When Ryno and Vellini first meet, he is so intent of bedding her that he stalks her on horseback to a riding spot. As her aged husband catches him forcing a kiss on her, Ryno whips him in the face without a second thought. With an official quarrel over a lady, who’s present to boot, the two must take pistols for a duel, and when Ryno misses intentionally, Vellini’s husband shoots him right in his chest. The wound that leaves him near death for months simmers Vellini’s blood, and she runs to him to suck his wound and quell her passion. The details of the plot sound irredeemably melodramatic. Yet once Vellini discovers the feelings she has for Ryno, Argento’s fiery presence makes their passionate encounters into the real thing, and should make many of us wish we could experience something on that level.

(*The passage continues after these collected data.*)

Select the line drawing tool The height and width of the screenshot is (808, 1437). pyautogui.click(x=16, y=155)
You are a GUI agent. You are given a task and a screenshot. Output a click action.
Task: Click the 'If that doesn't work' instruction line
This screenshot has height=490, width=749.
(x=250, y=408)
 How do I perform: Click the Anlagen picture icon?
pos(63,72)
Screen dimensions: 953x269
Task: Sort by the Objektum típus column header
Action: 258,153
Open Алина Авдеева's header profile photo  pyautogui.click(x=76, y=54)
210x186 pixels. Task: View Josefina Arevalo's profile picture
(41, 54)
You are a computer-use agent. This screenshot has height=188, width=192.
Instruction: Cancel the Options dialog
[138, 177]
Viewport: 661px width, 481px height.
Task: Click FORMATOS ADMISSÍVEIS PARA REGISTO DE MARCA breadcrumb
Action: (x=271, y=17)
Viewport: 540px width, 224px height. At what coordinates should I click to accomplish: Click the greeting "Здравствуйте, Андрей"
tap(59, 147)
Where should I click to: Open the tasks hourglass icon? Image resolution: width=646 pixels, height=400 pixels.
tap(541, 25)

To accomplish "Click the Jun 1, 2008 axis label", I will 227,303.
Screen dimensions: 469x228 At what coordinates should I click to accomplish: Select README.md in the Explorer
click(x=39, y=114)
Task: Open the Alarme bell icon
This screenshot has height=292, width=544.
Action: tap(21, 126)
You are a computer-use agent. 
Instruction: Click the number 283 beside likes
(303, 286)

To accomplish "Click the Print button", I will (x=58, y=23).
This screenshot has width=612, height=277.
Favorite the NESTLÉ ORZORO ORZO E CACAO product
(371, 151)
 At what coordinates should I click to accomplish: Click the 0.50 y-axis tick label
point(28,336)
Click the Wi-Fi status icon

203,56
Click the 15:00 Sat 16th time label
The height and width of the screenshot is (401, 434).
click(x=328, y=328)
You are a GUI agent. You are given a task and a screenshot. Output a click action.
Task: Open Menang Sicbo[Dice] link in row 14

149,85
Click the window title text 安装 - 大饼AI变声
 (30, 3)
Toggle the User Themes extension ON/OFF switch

But we wouldn’t want her overall experience, which we can tell early on is going nowhere positive. After leaving Paris (and her husband), she loses Ryno, who returns and becomes engaged to the Marquise’s granddaughter, Hermangarde (Roxane Mesquida, from Breillat’s “Fat Girl”), who’s fair skin and frigidity cause a new found turn-on for him. However, old flings with Vellini die hard, and she’s soon lurking about to bring him back to her bed. When she gets him there, Argento depicts the power that a woman in such a predicament would use to gain control.

For all the commanding, Spanish-tinged French phrases that Vellini speaks to Ryno, Argento delivers volumes more in her vivid physical performance. Breillat’s camera often comes in for a closeup, and Argento’s face ignites the frame with emotion. In Asia, it looks like the filmmaker has finally met her match.